Mais s’il veut respecter ses convictions anti-nucléaires, la tâche sera plus que périlleuse pour Nicolas Hulot.  « Nous avons besoin d’un ministre pérenne. Il ne doit donc pas se montrer trop clivant, espère un des grands développeurs de la place. Ne pas mettre d’eau dans son vin, c’est la meilleure recette pour « sauter » dans 18 mois. »

Un signal fort envoyé en Europe
“Nicolas Hulot est un personnage emblématique, que les politiques ont essayé d’attirer à eux à plusieurs reprises. Il représente un engagement sans compromis en faveur de la transition écologique, estime Raphaël Lance, directeur énergies renouvelables de Mirova. Son arrivée est un signal d’autant plus positif que l’environnement a été trop souvent oublié pendant la campagne pour l’élection présidentielle. Cette nomination laisse espérer que les ambitions manifestées depuis quelques années vont se trouver accentuées. Il me semble aussi qu’elle représente un signal fort envoyé en Europe et même au-delà.”


Un besoin de transversalité

Le secteur semble plutôt faire confiance à son nouveau ministre pour gérer dans la nuance les dossiers difficiles. Jean-Louis Bal estime ainsi que « Nicolas Hulot est un homme de dialogue, comme Emmanuel Macron. Le fait qu’il ne soit pas un professionnel de la politique peut être vu comme un défaut, mais aussi comme une qualité  ».

L’inexpérience politique de Nicolas Hulot va quand même trancher avec le profil de Ségolène Royal… Faire bouger les directions centrales, les autres ministères, se confronter à la technostructure énergétique ne s’improvise pas. Et peut susciter une énorme frustration. Xavier Barbaro, PDG de Neoen, estime que l’enjeu numéro du nouveau ministère et de son titulaire sera la transversalité. «  Nous avons besoin d’une vraie coordination gouvernementale sur le sujet des énergies renouvelables. Bercy, I’Intérieur, la Justice, l’Agriculture, les Affaires étrangères, tous ces ministères sont concernés… Une personnalité politiquement neutre comme Nicolas Hulot, adepte du travail collectif et située à un rang éminent au gouvernement, peut contribuer à faire des énergies renouvelables un sujet vraiment transverse. »

Un engagement jamais démenti

Héraut de la cause environnementale depuis qu’il a créé l’émission Ushaïa en 1987 et la fondation du même nom en 1990 – rebaptisée en 1995 Fondation Nicolas Hulot pour la nature et l’homme -, le nouveau ministre a fait une première intrusion en politique en 2012, comme candidat malheureux à la primaire écologiste pour la présidentielle.
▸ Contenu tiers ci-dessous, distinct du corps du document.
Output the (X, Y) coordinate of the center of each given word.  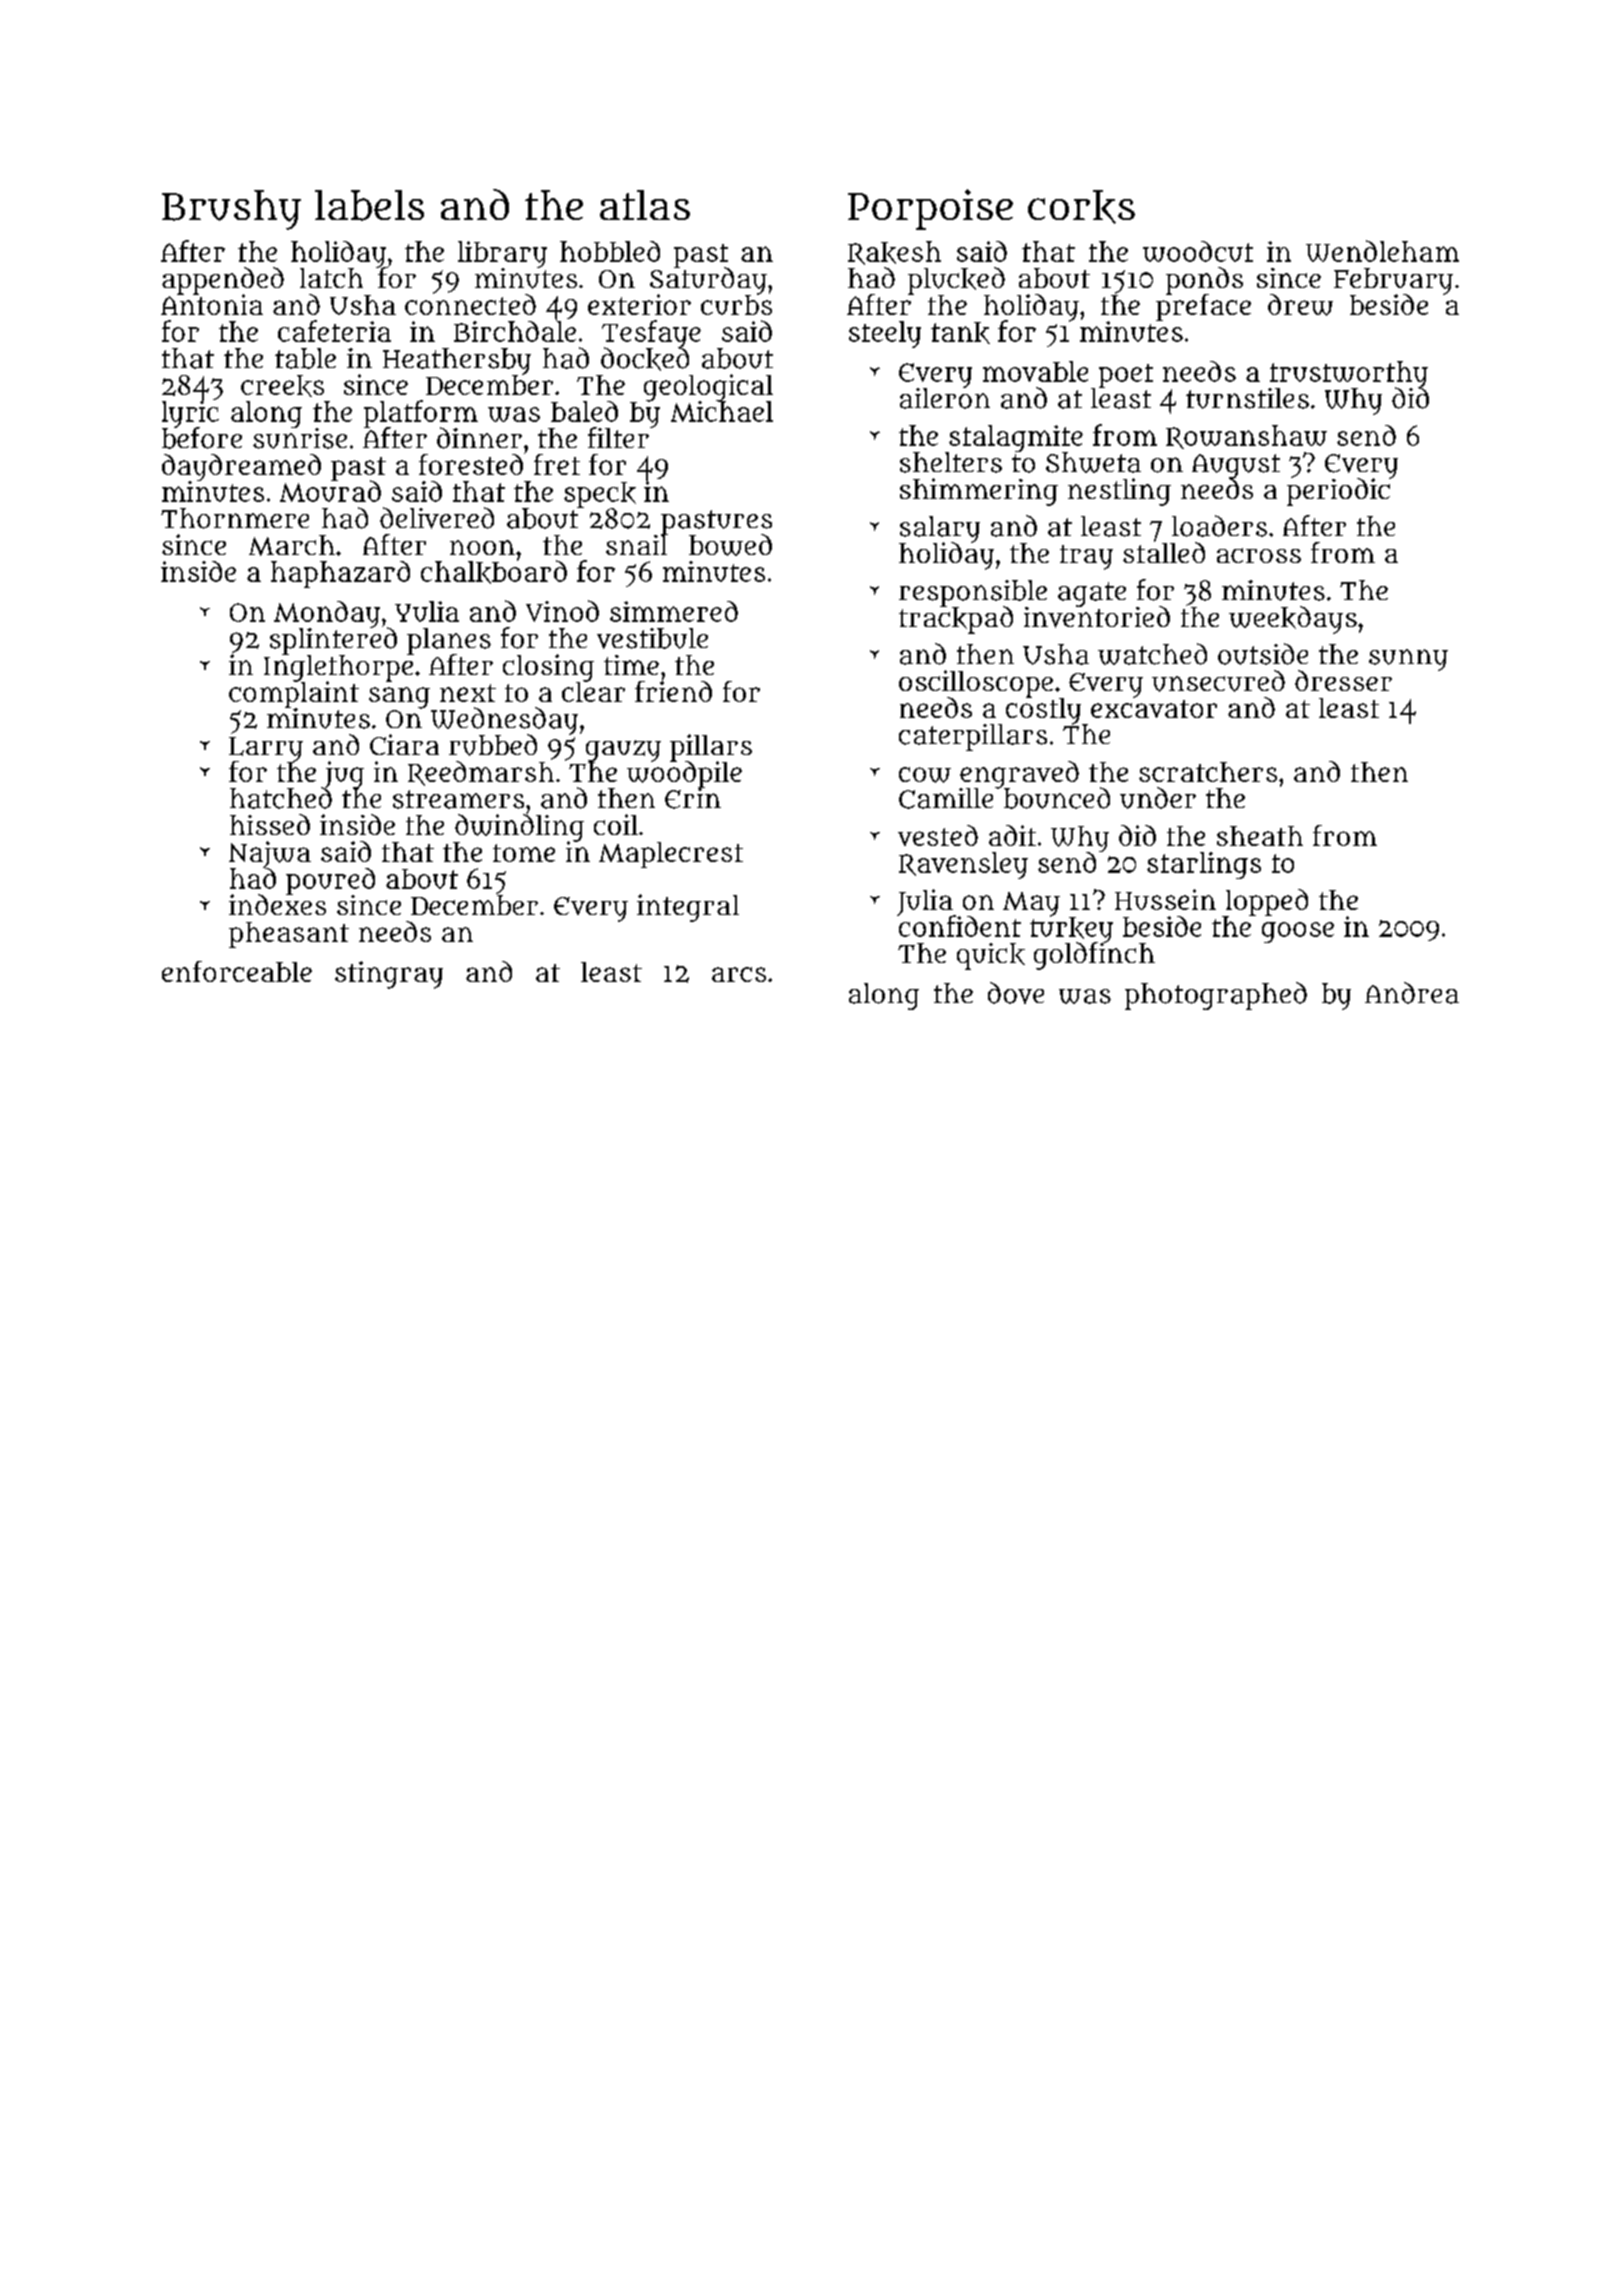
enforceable (237, 971)
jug (343, 774)
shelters (951, 462)
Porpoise (930, 209)
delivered (437, 518)
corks (1081, 207)
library (502, 254)
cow (925, 775)
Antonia (212, 304)
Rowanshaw (1246, 437)
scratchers (1208, 772)
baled (584, 411)
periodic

Cinq ans auparavant, il avait lancé le Pacte écologique, qu’il avait fait signer par 5 candidats à l’Elysée : Ségolène Royal, Nicolas Sarkozy, François Bayrou, Marie-Georges Buffet, Dominique Voynet et 740 000 citoyens.  En 2012, il a été nommé « envoyé spécial pour la protection de la planète » par François Hollande, ce qui incluait en particulier la préparation de la Cop 21 fin 2015. Il a quitté ce poste début 2016 et a refusé alors d’entrer au gouvernement de Manuel Valls.